Soweit ich das verstanden habe, ging es wohl darum, ob eine spezielle neue Funktionalität der kmod-Bibliothek genutzt wird oder ob nur diejenige Funktionalität benutzt wird, die es schon in module-init-tools gab (modprobe usw.). M.W. war bei kmod nie in der Diskussion, dass diese klassische Funktionalität abgeschafft oder verändert werden soll, sondern nur die interne Implementation hat sich gaändert. Aber all das ohne Gewähr - wirklich angeschaut, habe ich mir die Sachen noch nicht.

----------

## bell

Aus User-Sicht hat eudev USE="kmod modutils" mit "modutils" standardmäßig aktiviert. Das udev hat nur noch USE="kmod".

Ich habe mich für eudev+modutils entschieden, wobei "kmod" weiterhin nicht installiert ist, module-init-tools jedoch schon. Bisher ohne Probleme.

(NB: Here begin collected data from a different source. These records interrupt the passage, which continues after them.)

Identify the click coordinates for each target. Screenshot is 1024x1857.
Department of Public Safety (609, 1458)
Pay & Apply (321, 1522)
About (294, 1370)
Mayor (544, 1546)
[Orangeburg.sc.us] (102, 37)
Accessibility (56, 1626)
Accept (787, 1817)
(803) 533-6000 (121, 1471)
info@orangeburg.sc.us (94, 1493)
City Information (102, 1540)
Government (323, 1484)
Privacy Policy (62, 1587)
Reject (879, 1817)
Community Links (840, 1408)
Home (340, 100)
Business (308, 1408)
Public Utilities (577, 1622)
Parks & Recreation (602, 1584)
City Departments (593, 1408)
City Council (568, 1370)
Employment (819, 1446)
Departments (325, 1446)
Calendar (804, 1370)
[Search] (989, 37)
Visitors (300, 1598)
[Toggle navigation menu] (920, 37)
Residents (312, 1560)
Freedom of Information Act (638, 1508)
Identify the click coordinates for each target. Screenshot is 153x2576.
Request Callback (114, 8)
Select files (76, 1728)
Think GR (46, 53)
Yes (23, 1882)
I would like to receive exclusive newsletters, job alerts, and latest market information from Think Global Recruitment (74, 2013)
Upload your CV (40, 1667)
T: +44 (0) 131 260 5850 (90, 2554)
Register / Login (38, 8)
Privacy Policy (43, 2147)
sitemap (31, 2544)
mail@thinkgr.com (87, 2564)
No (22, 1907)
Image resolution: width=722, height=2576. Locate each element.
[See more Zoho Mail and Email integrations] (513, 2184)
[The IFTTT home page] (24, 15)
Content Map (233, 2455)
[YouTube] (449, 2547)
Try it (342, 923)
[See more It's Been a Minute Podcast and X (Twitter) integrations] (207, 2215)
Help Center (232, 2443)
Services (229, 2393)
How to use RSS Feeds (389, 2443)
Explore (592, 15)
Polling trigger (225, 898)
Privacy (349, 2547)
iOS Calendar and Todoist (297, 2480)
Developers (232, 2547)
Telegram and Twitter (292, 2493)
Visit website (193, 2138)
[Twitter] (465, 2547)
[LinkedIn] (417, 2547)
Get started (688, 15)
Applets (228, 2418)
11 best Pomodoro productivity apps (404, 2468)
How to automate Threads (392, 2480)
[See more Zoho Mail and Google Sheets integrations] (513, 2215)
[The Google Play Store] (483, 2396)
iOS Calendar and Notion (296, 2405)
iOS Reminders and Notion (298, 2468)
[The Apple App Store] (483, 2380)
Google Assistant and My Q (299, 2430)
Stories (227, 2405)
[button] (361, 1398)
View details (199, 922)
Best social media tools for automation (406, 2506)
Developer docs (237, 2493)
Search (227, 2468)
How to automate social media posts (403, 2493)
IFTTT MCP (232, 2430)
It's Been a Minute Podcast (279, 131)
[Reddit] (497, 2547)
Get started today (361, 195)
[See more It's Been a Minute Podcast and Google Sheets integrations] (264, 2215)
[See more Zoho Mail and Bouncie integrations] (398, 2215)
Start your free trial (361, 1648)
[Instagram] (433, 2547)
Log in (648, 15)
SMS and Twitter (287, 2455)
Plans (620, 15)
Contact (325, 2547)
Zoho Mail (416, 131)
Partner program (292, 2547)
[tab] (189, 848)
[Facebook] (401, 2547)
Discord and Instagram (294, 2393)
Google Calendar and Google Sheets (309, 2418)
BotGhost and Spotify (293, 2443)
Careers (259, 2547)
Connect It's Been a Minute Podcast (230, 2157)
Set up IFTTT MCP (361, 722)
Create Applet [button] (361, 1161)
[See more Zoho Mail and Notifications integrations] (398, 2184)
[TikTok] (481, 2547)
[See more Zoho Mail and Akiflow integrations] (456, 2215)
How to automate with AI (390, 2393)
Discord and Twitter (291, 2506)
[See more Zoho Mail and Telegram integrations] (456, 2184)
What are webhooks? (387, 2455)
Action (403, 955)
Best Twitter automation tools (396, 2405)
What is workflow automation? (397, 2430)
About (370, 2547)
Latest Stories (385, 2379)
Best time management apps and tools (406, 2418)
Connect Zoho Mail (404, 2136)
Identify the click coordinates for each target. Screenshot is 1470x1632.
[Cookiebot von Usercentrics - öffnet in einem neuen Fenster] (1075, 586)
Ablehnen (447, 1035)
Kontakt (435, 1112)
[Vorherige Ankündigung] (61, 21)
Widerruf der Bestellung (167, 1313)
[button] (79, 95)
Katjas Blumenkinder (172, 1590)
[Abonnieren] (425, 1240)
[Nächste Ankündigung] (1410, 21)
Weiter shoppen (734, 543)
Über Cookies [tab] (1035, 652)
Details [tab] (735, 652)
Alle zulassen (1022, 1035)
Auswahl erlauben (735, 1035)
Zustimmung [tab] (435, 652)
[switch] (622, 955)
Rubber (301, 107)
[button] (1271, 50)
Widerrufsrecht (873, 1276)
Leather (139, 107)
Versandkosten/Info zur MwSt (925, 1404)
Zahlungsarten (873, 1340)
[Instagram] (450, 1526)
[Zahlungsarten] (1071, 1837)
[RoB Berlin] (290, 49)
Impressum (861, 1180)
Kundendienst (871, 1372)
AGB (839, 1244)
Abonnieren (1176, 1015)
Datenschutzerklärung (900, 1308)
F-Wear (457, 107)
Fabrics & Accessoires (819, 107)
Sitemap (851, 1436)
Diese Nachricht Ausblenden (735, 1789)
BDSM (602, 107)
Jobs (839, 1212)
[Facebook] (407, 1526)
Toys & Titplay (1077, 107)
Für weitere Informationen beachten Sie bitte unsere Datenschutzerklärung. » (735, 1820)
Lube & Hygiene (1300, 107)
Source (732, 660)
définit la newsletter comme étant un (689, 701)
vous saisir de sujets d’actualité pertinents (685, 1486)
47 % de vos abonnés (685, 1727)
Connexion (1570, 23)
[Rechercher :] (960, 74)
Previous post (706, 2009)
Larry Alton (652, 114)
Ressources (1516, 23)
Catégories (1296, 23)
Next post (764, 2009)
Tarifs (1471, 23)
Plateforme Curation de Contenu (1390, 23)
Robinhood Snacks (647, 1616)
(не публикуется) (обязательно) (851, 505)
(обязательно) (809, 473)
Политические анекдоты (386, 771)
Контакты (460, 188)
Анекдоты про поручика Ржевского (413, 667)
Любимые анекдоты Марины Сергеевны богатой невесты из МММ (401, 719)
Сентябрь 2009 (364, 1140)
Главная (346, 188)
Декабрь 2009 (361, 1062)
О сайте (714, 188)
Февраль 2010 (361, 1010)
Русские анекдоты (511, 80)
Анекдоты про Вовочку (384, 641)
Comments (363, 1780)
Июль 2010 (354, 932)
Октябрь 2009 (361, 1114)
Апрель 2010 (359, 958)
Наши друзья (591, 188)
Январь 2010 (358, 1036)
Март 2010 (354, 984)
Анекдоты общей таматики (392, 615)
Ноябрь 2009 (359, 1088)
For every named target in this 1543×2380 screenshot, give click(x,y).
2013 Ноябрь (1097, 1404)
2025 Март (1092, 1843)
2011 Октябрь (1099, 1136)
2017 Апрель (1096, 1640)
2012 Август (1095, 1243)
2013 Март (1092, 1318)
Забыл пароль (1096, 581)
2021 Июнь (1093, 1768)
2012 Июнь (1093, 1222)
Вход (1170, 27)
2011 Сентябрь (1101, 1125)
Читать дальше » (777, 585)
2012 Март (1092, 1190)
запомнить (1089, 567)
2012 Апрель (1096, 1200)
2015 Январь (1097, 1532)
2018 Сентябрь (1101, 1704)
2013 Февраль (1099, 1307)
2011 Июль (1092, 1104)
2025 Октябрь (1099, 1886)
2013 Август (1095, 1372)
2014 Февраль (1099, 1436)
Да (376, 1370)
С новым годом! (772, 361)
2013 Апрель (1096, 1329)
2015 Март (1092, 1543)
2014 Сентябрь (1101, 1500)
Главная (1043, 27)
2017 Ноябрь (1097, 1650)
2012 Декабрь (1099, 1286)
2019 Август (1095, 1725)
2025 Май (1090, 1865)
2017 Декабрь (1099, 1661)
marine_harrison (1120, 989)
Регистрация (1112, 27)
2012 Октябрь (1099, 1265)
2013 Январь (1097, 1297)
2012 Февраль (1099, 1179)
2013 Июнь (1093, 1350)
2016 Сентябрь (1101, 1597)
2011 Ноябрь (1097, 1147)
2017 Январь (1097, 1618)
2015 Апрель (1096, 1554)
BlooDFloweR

@mv, hast Du ein Link mit der Info dass und warum module-init-tools nicht mehr weiter entwickelt wird?

----------

## mv

Der ursprüngliche Maintainer selbst hat die Weiterentwicklung von module-init-tools schon vor Jahren eingestellt. Das stand damals irgendwo in einer kernel-Maillingliste. Im Moment habe ich nur das hier gefunden.

----------